_Problem details:_ Below are some records. Return exactly the lines from the one with "Click the wolf" to the one with "Reply to sal.salbiah17's", and nothing else.

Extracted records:
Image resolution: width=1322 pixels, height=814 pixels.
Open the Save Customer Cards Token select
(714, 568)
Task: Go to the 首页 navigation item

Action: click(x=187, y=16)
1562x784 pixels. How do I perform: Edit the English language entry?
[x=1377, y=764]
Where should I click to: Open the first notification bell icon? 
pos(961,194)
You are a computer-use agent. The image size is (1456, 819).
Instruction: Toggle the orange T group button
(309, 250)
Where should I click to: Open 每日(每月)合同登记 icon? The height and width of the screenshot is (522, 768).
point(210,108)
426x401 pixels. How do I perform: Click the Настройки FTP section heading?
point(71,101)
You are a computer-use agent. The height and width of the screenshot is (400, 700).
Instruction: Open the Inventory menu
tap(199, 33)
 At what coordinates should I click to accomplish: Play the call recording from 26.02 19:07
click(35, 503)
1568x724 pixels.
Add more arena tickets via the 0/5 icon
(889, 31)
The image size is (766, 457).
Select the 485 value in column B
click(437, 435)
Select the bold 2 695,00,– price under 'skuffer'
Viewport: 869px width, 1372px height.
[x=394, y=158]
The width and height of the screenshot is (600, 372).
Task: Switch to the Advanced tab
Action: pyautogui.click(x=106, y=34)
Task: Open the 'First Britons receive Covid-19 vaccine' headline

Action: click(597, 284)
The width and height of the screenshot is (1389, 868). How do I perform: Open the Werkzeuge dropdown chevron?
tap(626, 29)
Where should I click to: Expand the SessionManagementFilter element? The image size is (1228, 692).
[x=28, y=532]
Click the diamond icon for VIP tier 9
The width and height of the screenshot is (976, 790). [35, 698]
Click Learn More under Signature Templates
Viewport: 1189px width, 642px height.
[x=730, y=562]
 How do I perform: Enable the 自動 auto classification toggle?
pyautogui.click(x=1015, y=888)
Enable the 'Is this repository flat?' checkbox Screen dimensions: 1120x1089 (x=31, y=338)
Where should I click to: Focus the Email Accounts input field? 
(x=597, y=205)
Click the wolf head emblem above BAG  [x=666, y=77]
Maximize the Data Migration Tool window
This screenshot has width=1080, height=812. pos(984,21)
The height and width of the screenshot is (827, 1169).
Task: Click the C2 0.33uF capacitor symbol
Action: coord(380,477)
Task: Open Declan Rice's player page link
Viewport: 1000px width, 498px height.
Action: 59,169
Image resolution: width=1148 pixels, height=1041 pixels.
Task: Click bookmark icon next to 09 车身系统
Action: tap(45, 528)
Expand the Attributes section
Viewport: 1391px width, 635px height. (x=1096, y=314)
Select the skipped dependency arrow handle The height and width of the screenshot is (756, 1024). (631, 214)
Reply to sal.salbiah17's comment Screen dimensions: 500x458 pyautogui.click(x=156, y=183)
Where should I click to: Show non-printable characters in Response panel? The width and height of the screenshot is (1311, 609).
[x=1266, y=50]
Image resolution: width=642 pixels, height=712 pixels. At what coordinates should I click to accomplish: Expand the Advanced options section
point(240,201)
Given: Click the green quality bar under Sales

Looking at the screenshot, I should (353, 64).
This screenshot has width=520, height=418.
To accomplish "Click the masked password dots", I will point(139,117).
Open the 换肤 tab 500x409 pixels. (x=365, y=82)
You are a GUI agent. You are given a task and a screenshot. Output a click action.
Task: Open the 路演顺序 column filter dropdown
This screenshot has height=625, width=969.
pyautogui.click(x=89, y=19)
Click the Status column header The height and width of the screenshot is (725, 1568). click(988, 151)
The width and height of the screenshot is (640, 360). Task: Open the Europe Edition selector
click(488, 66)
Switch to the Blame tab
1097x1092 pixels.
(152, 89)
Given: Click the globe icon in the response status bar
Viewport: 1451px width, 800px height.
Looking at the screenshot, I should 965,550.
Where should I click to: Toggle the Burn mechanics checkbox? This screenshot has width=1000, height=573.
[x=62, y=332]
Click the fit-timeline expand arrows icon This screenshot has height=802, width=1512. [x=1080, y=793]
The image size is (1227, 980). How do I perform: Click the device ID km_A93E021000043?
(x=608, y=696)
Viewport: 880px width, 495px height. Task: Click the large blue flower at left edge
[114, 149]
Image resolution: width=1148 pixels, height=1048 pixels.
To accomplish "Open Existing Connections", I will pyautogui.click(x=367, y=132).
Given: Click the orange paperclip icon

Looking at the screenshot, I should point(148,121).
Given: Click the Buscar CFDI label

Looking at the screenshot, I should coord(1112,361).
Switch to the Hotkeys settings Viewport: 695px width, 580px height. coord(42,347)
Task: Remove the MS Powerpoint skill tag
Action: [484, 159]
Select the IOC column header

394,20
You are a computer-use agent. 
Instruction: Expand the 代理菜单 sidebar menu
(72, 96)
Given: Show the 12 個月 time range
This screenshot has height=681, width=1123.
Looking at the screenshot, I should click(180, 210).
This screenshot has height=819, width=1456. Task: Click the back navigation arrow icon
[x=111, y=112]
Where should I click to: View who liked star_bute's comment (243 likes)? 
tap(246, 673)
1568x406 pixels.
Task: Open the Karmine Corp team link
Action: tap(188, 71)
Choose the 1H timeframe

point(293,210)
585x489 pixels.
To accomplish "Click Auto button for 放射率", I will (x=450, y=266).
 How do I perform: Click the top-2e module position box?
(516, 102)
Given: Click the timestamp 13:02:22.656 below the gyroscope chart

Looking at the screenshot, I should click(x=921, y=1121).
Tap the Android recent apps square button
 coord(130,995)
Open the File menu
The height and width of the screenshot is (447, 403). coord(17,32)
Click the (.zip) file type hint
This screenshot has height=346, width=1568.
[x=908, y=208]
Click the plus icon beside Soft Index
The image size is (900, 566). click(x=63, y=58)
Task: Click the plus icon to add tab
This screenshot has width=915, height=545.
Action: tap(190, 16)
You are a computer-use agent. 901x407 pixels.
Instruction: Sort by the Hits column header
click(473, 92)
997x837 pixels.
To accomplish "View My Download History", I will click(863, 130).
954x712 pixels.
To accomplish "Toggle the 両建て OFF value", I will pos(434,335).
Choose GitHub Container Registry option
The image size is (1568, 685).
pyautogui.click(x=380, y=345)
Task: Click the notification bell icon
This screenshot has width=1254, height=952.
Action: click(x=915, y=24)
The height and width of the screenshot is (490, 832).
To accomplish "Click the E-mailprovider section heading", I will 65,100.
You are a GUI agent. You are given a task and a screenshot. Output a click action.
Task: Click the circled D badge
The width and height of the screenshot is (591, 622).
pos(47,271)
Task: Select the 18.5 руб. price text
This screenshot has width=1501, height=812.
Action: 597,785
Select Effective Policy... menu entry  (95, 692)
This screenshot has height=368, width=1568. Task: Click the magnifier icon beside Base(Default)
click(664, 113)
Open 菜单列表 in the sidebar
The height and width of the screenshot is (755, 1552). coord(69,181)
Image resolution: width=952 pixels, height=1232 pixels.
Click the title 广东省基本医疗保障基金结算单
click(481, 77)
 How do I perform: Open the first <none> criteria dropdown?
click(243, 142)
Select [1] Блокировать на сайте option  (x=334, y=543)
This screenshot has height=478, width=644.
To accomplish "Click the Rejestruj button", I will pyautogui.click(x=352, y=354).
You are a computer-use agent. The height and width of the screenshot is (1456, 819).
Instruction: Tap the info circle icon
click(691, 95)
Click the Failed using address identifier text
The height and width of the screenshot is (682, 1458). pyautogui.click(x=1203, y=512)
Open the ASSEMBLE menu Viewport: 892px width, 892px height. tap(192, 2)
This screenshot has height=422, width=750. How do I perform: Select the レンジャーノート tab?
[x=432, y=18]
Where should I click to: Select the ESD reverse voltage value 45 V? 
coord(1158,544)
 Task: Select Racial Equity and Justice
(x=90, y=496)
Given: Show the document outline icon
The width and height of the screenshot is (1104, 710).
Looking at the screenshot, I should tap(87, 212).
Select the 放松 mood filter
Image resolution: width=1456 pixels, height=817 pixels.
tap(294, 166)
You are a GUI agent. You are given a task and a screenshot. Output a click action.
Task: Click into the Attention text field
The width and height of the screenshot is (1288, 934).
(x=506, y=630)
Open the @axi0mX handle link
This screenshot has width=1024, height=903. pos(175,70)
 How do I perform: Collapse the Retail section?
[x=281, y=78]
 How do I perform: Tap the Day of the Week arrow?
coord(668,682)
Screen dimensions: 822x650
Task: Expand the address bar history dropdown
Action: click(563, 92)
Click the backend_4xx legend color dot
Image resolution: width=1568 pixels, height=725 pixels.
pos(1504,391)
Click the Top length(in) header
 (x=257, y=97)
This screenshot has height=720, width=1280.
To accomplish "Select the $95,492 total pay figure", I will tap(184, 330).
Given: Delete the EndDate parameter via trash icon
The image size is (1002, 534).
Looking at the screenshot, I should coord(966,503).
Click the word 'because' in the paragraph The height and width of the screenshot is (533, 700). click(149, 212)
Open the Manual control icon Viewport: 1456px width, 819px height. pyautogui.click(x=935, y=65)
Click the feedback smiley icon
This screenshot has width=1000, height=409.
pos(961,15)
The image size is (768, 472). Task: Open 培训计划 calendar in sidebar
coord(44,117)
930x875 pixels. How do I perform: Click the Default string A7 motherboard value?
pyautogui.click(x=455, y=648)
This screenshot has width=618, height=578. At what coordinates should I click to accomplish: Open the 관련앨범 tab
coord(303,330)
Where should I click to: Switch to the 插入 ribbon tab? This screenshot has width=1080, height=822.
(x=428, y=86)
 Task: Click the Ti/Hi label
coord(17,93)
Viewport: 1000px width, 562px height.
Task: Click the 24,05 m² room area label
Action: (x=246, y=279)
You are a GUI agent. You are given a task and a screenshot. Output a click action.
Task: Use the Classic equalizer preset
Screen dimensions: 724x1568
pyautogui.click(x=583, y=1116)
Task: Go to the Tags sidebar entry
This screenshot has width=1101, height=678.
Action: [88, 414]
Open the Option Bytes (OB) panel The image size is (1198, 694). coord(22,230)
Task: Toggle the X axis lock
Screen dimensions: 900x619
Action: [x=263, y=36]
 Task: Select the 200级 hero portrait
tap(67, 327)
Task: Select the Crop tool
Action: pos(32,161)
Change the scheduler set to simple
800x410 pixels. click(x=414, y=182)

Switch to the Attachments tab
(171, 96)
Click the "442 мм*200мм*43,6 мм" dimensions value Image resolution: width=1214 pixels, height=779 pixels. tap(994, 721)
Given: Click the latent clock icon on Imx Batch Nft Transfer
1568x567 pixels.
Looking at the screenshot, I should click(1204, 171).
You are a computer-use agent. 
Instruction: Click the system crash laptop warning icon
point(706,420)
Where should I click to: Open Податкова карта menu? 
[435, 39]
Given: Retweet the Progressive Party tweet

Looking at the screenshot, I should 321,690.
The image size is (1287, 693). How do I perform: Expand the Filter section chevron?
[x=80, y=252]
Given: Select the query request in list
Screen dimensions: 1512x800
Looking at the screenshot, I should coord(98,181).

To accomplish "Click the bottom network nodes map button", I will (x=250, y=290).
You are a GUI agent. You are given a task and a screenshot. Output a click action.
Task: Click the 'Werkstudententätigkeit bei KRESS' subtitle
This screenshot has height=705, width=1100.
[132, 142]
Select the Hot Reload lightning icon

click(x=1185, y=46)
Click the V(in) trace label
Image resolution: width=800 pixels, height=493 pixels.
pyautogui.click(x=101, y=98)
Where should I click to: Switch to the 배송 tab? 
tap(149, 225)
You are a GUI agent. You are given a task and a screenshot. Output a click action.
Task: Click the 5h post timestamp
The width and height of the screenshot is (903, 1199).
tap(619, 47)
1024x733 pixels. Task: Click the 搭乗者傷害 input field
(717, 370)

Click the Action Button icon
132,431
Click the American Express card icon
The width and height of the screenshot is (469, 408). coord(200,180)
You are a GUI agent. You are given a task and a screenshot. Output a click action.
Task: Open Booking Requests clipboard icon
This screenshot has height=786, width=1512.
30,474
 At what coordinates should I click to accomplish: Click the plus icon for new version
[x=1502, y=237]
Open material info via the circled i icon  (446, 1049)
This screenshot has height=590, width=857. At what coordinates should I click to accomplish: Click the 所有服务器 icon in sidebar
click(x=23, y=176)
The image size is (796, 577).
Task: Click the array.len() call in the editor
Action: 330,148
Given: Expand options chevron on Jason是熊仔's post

_Completed task:_
Click the wolf head emblem above BAG  [x=666, y=77]
Maximize the Data Migration Tool window
This screenshot has width=1080, height=812. pos(984,21)
The height and width of the screenshot is (827, 1169).
Task: Click the C2 0.33uF capacitor symbol
Action: coord(380,477)
Task: Open Declan Rice's player page link
Viewport: 1000px width, 498px height.
Action: 59,169
Image resolution: width=1148 pixels, height=1041 pixels.
Task: Click bookmark icon next to 09 车身系统
Action: tap(45, 528)
Expand the Attributes section
Viewport: 1391px width, 635px height. (x=1096, y=314)
Select the skipped dependency arrow handle The height and width of the screenshot is (756, 1024). (631, 214)
Reply to sal.salbiah17's comment Screen dimensions: 500x458 pyautogui.click(x=156, y=183)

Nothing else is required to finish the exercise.